9.30.2006

Obsequio

Yo no se si vos te acordás del día aquel en el cual no llovió y el sol quiso dárselas de tímido. A tientas, bebías un vaso de agua el cual sostenías con la mano derecha y que mordías febrilmente (con la izquierda siempre te sobabas el vientre). Soltaste el vaso y con ambas manos (tu vientre, ya excitado, imploraba por mas roce), me arreglaste el cuello de la camisa que tanto odiabas. Con el revés de tu tosca mano (llevabas siete días intentando aprender a tocar guitarra), te limpiaste las esquirlas de vidrio que quedaron luego de que tu lengua patinara sobre el neurótico cristal.

Te montaste en tu carro (a mí siempre me han fascinado tus pies) y con un tono de voz de abuela dadivosa, me dijiste: vamos, joven. A pesar de haber estado leyendo el periódico desde el día en que no nací, y de haberle escrito treinta mil coplas a mis despiadadas arrugas, desde yo me sentí lozano.

Con mi lengua pastosa, apoyándola sobre los dientes cósmicos con los que tanto jugabas, trastabillé al responder: quiero comprarte unas alas.

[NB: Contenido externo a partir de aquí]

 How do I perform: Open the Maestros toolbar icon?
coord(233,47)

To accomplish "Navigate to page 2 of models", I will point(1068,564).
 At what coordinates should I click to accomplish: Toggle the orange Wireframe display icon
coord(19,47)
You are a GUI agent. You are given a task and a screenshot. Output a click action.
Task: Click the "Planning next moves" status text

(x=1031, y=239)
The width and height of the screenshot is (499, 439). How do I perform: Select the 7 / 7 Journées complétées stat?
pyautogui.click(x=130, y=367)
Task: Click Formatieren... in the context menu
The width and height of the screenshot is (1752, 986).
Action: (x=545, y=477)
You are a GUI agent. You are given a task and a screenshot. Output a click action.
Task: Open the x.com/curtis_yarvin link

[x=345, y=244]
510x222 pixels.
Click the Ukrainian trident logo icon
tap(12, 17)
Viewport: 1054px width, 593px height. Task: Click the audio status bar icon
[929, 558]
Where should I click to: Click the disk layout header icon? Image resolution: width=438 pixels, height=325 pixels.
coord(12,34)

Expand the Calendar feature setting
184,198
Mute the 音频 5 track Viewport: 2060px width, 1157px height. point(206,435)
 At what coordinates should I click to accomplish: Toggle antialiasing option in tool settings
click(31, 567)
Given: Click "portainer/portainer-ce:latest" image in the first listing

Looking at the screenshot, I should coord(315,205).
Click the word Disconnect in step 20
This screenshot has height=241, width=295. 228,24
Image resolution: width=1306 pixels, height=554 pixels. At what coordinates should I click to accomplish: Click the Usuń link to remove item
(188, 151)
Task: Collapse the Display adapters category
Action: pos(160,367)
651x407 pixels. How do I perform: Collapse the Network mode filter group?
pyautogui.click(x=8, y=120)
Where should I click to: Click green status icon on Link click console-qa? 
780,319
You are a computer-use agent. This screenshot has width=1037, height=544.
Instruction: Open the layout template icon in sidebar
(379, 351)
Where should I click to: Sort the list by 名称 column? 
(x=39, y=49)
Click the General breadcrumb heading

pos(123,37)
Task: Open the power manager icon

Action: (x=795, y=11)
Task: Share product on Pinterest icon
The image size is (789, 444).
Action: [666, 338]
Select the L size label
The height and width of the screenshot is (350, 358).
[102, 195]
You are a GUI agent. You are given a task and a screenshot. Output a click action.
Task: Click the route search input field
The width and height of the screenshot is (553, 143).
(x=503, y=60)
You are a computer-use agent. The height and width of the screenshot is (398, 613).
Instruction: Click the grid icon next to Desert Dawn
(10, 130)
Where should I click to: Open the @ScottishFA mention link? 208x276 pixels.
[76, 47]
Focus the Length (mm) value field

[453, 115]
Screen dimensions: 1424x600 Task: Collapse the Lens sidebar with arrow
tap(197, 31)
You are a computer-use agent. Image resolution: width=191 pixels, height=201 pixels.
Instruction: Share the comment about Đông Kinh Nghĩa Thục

Las alas que quería para ti eran azules (bueno, eran negras pero yo quiero decir que eran azules).

Tus cejas lucharon arduamente por poder amalgamarse con el pelo que se descremó sobre tu frente de cuarzo, y me miraste con paciencia (curiosamente, no me sentí como un pendejo).

Cruzamos el estrecho de la cordura y arribamos al mar (la arena se fundió en mi cuerpo sin pedir permiso. Odio la arena). Dios jugaba con una de sus marionetas: la gaviota pendía en el aire sin mover sus alas.

Olía a sal. Te pusiste el perfume que tanto me mareaba.

El mar dormía porque yo le dije que lo hiciera cuando tú y yo llegáramos. (Yo se que a ti siempre te habían asustado los mares de marzo).

Pateaste un banco de arena y las uñas de tu pies hicieron el amor con un caracol. Quejándote y con la mano en tu vientre (yo partí cobijas con tu vientre), me preguntaste el por que de mis deseos “alados”. Saqué un cigarro de mi mochila y mordí el filtro hasta amputarlo. No hablé; te incendié; el humo de tu colérica voz hizo que cerrara los ojos de inmediato. Tu espalda estaba a la intemperie y luego dijiste: me aburrí, me voy.

Sacudí la arena de mis muslos y nadé hasta que pude. El cielo se oscureció y divisando desde mar adentro, vi como te alejabas, caminando sobre la arena, sin dejar huella alguna.

Las alas se te veían lo más de bonitas.